The strongly built Dilli Darwaza gatehouse has massive doors, large enough to admit elephants outfitted with howdahs (seating canopies). To discourage elephants charging the gates, each pane of the gate has seventy-two sharp twelve-inch steel spikes arranged in a nine by eight grid, at approximately the height of the forehead of a battle-elephant. Each pane was also fortified with steel cross members, and borders were bolted with steel bolts having sharpened cone heads. The bastions flanking the gatehouse has arrow-loops and machicolation chutes through which hot substances could be poured onto offending raiders. The right pane has a small man-sized door for usual entries and exits, too small to allow an army to enter rapidly.
          Even if the main gates were to be forced open, a charging army would need to turn sharply right, then sharply left, to pass through the gateway and into the central complex. This would provide a defending army with another chance to attack the incoming army, and to launch a counterattack to recapture the gateway.
          As the ceremonial gate of the fort, military campaigns would set out from and be received back here, with appropriate religious ceremonies.
§  Mastani Darwaja (Mastani's Gate) or Alibahadur Darwaja, facing north
This gate was used by Bajirao's mistress Mastani while travelling out of the palace's perimeter wall.
§  Khidki Darwaja (Window Gate), facing east
The Khidki Darwaja is named for an armoured window it contains.

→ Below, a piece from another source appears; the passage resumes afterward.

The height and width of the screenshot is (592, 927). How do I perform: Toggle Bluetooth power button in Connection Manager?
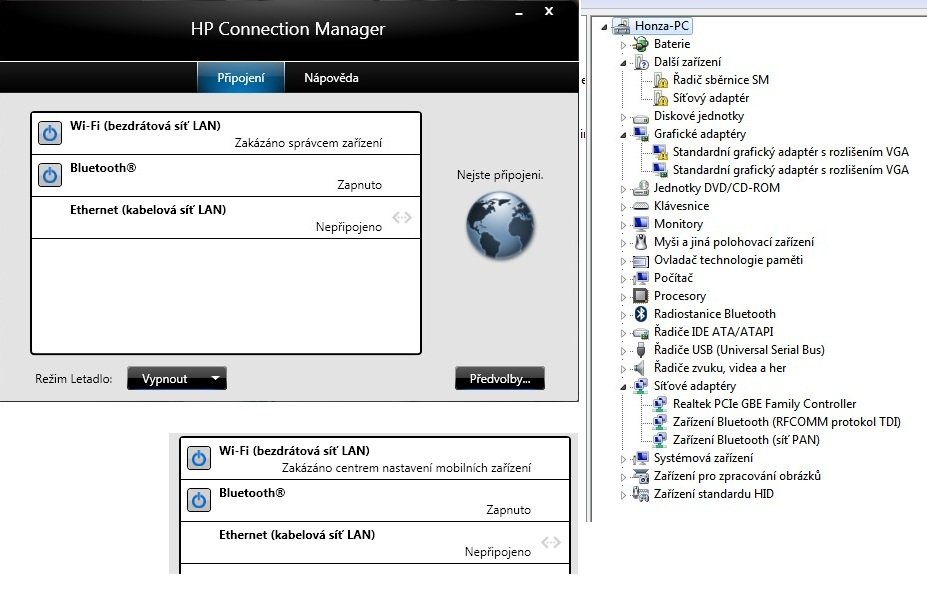coord(49,175)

§  Ganesh Darwaja (Ganesh Gate), facing south-east
Named for the Ganesh Rang Mahal, which used to stand near this door. It could be used by ladies at the fort to visit the nearby Kasba Ganapati temple.
§  Jambhul Darwaja or Narayan Darwaja (Narayan's Gate), facing south
This gate was used by concubines to enter and leave the fort. It obtained its second name after Narayan Peshwa's corpse was removed from the fort for cremation through this gate.

Palaces

          The important buildings in the palace includes the Thorlya Rayancha Diwankhana (Marathi:The court reception hall of the eldest royal, meaning Baji Rao I), Naachacha Diwankhana (Dance Hall), andJuna Arsa Mahal (Old Mirror Hall).

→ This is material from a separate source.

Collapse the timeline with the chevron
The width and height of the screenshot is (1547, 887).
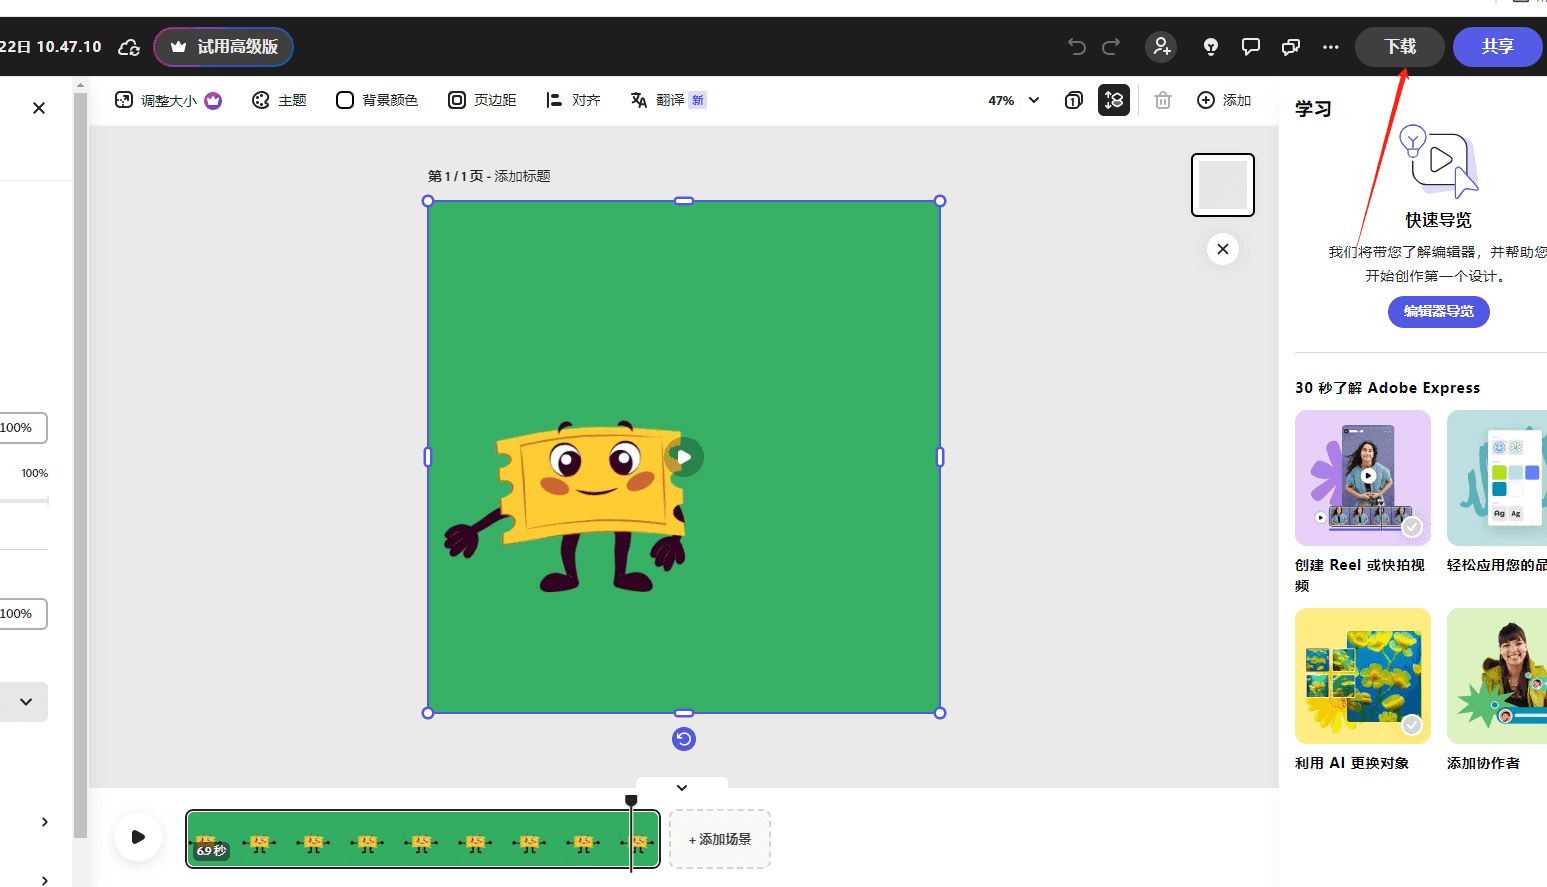tap(682, 787)
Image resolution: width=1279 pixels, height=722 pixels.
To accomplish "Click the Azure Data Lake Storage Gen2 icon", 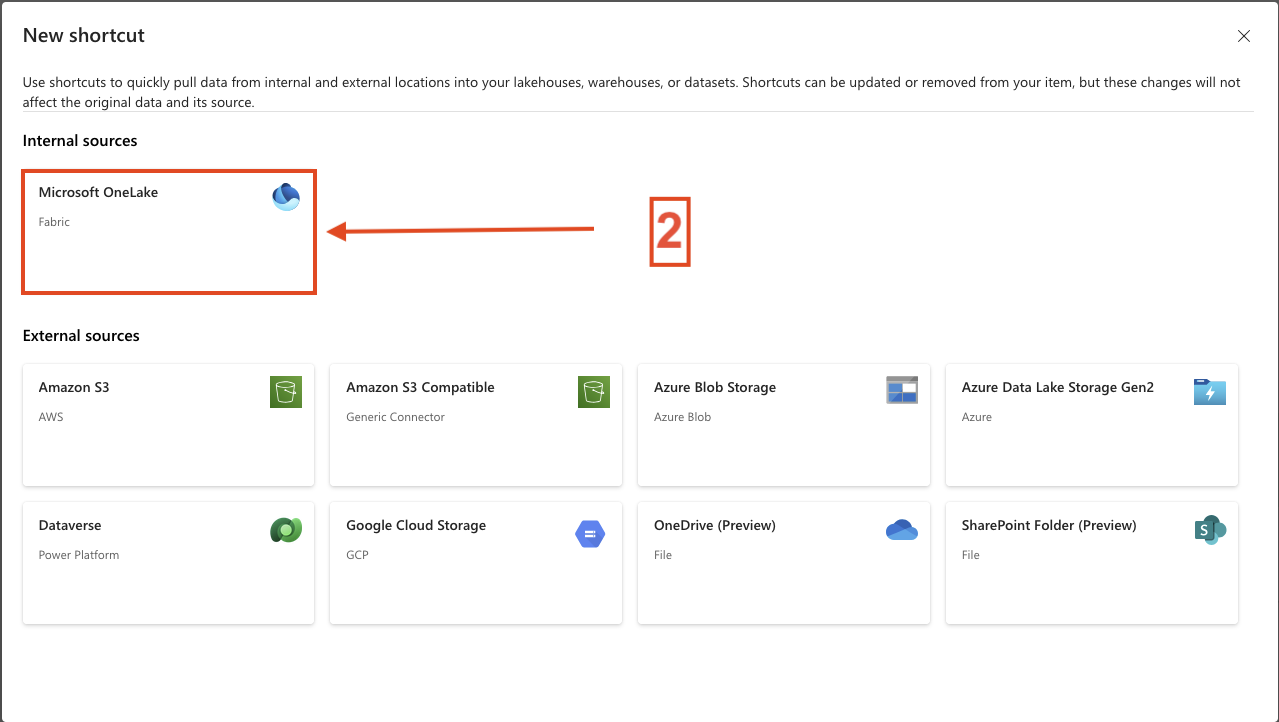I will point(1209,392).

          Since the buildings were destroyed in the fire of 1828, only descriptions of the living areas of the fort are available. All the state halls in the buildings are said to have doorways with exquisitely carved teak arches, with ornamental teardrop teak pillars shaped like Suru (cypress tree) trunks supporting the ceilings, which were covered with beautiful teak tracery, carved creepers and flowers. Exquisite glass chandeliers hung from the ceilings. The floors were made of highly polished marble, arranged in a mosaic pattern and adorned with rich Persian rugs. The walls contained paintings with scenes from the Hindu epics, the Ramayana and the Mahabharata.

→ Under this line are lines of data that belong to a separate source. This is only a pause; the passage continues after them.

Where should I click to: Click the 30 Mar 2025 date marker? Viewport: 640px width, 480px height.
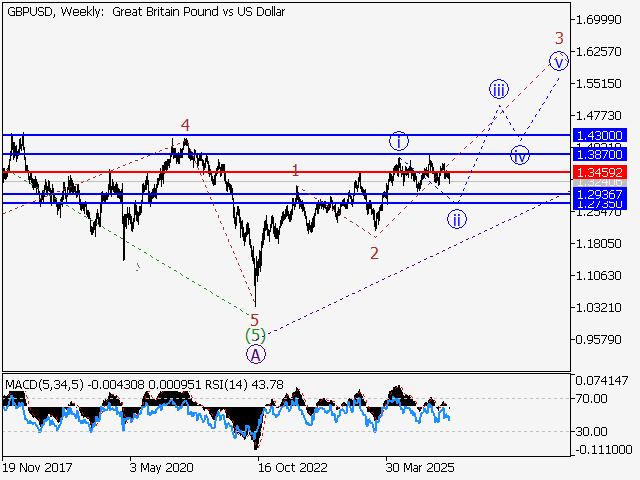click(420, 467)
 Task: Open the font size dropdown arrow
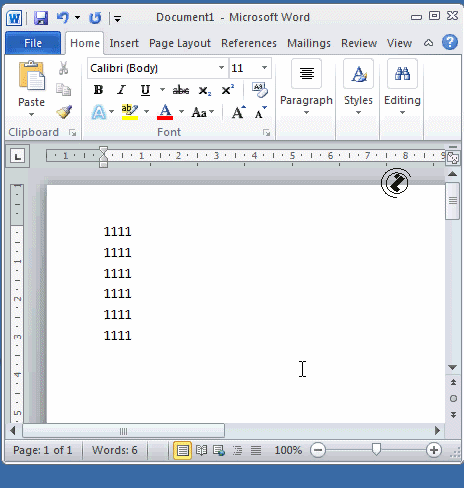(264, 68)
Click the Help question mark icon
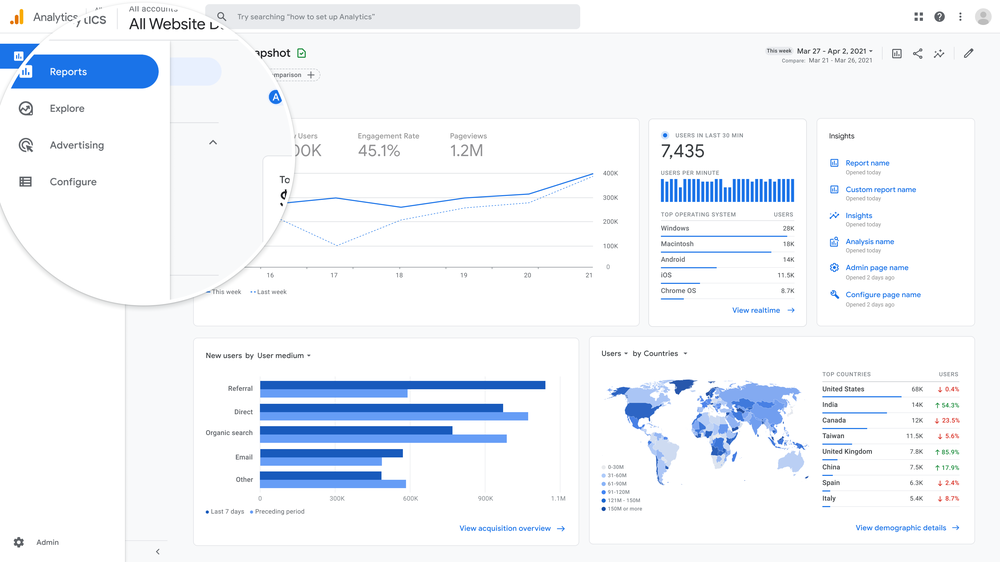 pyautogui.click(x=939, y=17)

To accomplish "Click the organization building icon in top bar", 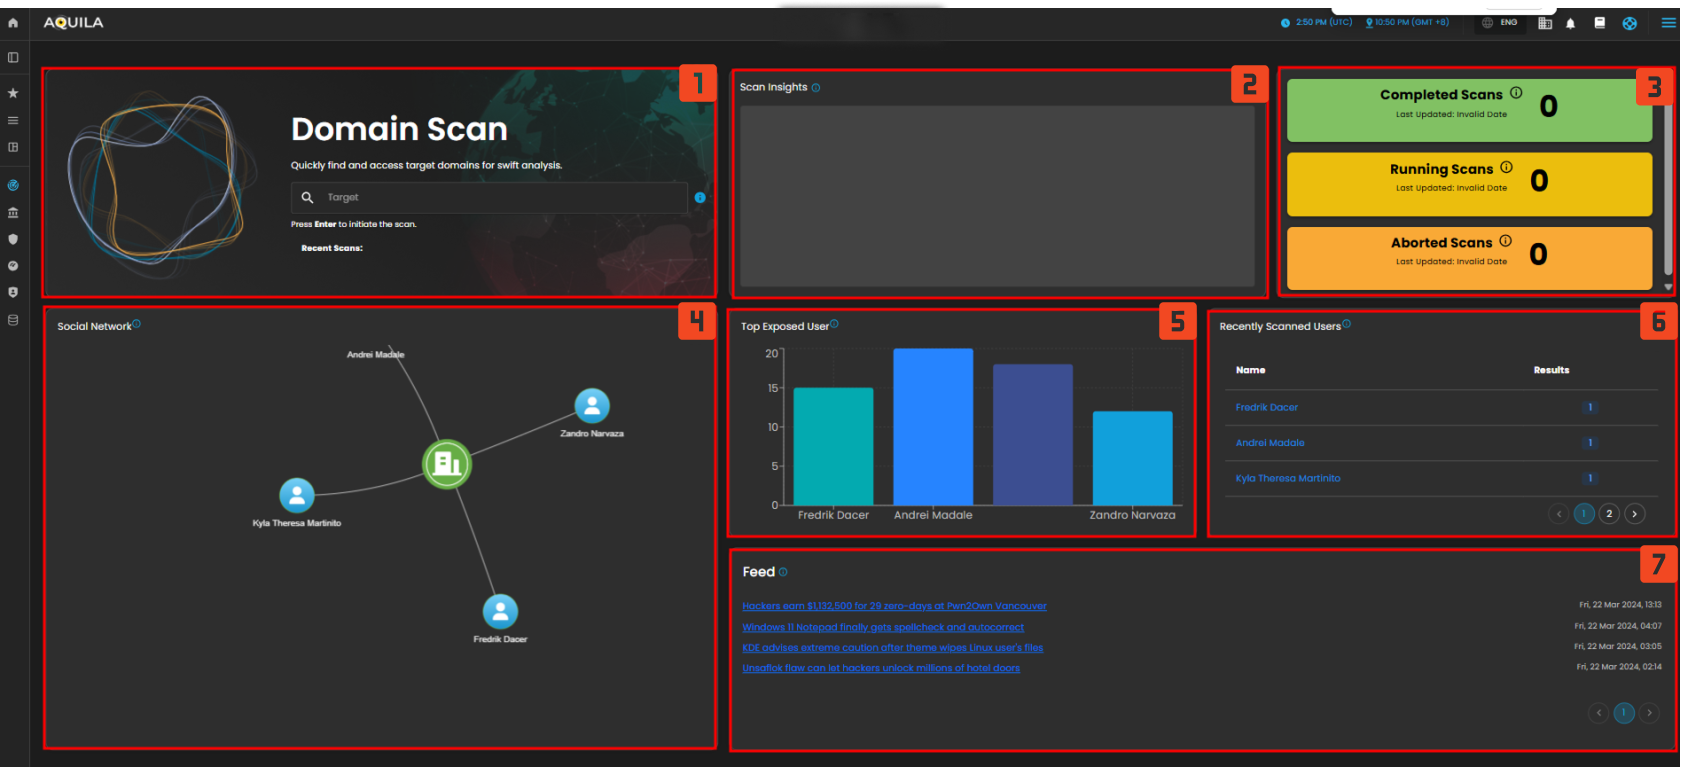I will pyautogui.click(x=1544, y=23).
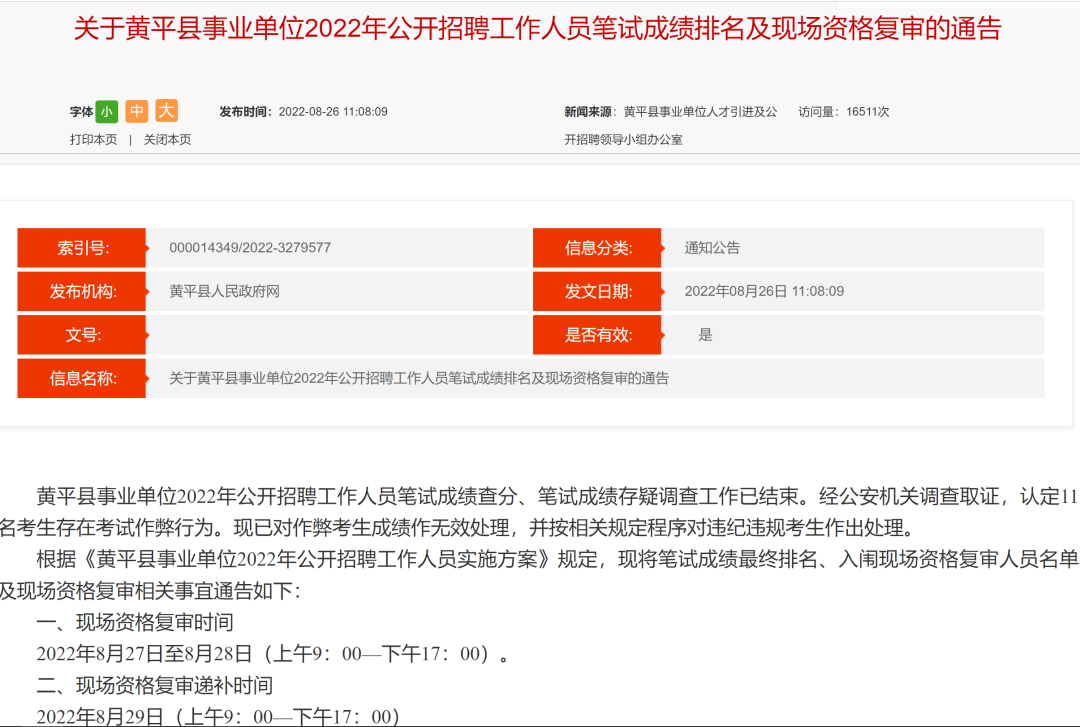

          The buildings are said to have been designed and constructed by many well-known artisans, including Shivaram Krishna, Devaji, Kondaji Sutar, Morarji Patharwat Bhojraja (an inlay-work expert from Jaipur) and Ragho (a painter).
Interior 
          One of the buildings in the Shaniwarwada complex was seven storeys high. It is said that the spire of the Sant Dnyaneshwar temple at Alandi, 17 km away, could be seen from the uppermost terrace of this building.

The Fountain

          The complex had an impressive lotus-shaped fountain: the Hazari Karanje (Fountain of a thousand jets). It was constructed for the pleasure of the infant Peshwa Sawai Madhavrao. It was designed as a sixteen petal lotus; each petal had sixteen jets with an eighty foot arch. It was the most complicated and intricate fountain of its time.
          Captain More who visited the Shaniwarwada in 1791 described it as “very magnificent. A hundred dancers can dance here at a time. In one corner is a marble Ganapati statue and the palace is flanked by a fountain and a flower garden.”.
HISTORY
          By 1758, at least a thousand people lived in the fort.
          In June 1818, the Peshwa, Bajirao II, abdicated his Gaadi (throne) to Sir John Malcolm of the British East India Company and went into political exile at Bithoor, near Kanpur in present-day Uttar Pradesh, India.
          On February 27, 1828, a great fire started inside the palace complex. The conflagration raged for seven days. Only the heavy granite ramparts, strong teak gateways and deep foundations and ruins of the buildings within the fort survived.